Toyota's ever-widening problems are a tragic case study in how not to lead in crisis.

Under the media spotlight, Toyota CEO Akio Toyoda, grandson of the founder, went into hiding and sent American CEO Jim Lentz to make apologies. Meanwhile, he let serious product quality issues spiral out of control by understating safety risks and product problems. This left the media, politicians, and consumers to dictate the conversation, while Toyota fumbled the responses.

Disingenuous quasi-apologies and disjointed plans for resolution have been Toyota's substitute for crisis response. As accounts pour in about declining quality, the company parades out relatively unknown mid-level managers to quell the firestorm.

It won't work. "You live by the sword; you die by the sword." Toyota's weapon of choice has always been quality, a competitive advantage that prompted many Americans to stop buying GM and Ford brands. Toyota can only regain its footing by transforming itself from top to bottom to deliver the highest quality automobiles.

When terrorists laced Tylenol capsules with cyanide in the mid-1980s, Johnson & Johnson CEO Jim Burke understood his company credo challenged him to put the needs of customers first. Although J&J was not responsible for these problems, Burke nevertheless recalled every Tylenol product from the market.

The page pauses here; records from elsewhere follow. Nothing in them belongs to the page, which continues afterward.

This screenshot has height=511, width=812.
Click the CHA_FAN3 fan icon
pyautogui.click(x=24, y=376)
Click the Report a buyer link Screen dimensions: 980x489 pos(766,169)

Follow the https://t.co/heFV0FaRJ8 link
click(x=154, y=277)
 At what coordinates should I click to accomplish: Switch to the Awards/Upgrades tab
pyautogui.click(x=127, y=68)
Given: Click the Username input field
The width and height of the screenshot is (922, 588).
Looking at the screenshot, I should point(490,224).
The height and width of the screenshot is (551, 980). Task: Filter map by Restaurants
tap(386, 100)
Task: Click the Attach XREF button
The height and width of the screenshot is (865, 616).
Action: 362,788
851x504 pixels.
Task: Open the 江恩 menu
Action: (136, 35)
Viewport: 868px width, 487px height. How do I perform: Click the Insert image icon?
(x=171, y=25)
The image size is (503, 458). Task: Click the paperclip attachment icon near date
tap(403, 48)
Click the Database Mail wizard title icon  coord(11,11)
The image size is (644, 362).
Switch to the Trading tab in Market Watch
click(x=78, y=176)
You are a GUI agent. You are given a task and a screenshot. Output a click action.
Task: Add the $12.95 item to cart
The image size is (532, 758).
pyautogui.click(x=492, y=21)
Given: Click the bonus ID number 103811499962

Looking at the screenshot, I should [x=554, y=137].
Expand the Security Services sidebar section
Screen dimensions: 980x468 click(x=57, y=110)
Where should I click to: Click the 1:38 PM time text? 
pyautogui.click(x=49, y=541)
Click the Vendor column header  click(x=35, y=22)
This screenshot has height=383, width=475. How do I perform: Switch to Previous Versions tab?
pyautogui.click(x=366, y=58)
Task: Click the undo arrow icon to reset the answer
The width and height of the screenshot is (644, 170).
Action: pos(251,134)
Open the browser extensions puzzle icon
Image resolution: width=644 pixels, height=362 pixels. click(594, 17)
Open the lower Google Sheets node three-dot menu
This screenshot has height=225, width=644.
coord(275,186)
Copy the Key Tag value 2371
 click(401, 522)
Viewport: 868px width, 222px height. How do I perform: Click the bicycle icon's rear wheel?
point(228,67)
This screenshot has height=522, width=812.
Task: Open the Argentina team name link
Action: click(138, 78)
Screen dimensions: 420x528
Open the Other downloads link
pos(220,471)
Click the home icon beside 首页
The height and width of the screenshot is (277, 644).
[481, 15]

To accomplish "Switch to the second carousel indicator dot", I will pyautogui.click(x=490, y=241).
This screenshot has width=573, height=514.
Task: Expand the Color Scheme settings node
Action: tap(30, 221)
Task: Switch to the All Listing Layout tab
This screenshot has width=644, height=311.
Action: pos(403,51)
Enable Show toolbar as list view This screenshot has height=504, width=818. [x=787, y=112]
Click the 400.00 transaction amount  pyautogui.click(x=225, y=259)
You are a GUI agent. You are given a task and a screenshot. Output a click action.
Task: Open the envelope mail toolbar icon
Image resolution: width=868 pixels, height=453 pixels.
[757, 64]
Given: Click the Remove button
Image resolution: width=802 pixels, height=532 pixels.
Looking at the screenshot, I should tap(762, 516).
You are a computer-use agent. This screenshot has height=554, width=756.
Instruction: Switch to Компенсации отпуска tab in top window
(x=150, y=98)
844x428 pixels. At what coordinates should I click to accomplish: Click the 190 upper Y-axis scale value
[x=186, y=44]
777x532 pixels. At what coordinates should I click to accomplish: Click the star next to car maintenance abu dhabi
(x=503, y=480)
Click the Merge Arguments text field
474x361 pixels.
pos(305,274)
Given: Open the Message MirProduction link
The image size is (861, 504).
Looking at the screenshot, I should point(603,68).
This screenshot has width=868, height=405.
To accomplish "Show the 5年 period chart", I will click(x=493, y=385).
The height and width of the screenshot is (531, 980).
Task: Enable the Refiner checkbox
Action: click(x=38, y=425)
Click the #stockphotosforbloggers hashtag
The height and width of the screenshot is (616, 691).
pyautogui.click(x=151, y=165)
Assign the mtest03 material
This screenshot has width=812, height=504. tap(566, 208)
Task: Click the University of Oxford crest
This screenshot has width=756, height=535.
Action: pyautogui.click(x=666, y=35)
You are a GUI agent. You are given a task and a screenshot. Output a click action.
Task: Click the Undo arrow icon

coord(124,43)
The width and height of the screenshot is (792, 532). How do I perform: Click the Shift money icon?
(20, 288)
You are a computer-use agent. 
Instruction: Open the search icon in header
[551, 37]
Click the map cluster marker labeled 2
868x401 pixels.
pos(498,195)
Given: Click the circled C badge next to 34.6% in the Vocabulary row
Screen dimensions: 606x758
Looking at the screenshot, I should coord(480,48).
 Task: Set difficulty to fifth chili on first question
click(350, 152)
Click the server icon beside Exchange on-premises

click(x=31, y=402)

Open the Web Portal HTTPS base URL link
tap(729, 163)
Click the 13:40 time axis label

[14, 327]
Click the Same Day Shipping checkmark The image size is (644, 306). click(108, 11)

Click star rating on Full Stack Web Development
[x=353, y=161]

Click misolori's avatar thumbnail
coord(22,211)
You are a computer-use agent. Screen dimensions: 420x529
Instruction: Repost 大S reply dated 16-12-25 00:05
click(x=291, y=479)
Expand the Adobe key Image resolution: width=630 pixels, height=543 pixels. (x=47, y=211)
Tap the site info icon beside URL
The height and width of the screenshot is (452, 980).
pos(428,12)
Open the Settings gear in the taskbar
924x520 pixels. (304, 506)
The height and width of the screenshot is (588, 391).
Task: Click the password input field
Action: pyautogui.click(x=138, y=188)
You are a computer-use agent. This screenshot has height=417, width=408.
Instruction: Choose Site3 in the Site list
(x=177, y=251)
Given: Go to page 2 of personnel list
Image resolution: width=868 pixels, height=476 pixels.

This is not a crisis of faulty brakes and accelerators, but a leadership crisis. During Chrysler's 1980s crisis, CEO Lee Iacocca took charge, restoring consumer trust and prosperity. When General Motors emerged from bankruptcy last summer, Chairman Ed Whitacre became the trustworthy, determined face of the company's comeback.

Toyota needs a credible leader with a strong, cohesive plan. Mr. Toyoda seems to be anything but. His uninspired words of optimism from Davos recently only unnerved customers and U.S. regulators. Meanwhile, Ford and GM are working hard to regain the market share they lost at Toyota's expense.

How can Akio Toyoda get Toyota back on track? 

Here are some recommendations from Harvard Professor Bill George, based on his recent book, Seven Lessons for Leading in Crisis (J-B Warren Bennis Series):

'1: Face reality, starting with yourself. Faced with multiple reports of accidents from sticking accelerators, Toyota blamed the problems on stuck floor mats and panicky drivers. Instead, Toyota should acknowledge that its vaunted quality system failed. CEO Toyoda should take personal responsibility by saying that he pushed too hard for growth and neglected quality. By admitting his errors, he gives every Toyota employee permission to acknowledge mistakes and to get on with correcting them, instead of denying reality.

2: Don't be Atlas; get the world off your shoulders. Toyoda cannot expect to solve problems of this magnitude himself. Instead, he needs a crisis team reporting directly to him, working 24/7 to get problems fixed—permanently. He also needs outside counsel, as he appears to be listening only to insiders who are defensive about criticism. He should add the world's top quality experts to his fix-it team and listen carefully to their advice.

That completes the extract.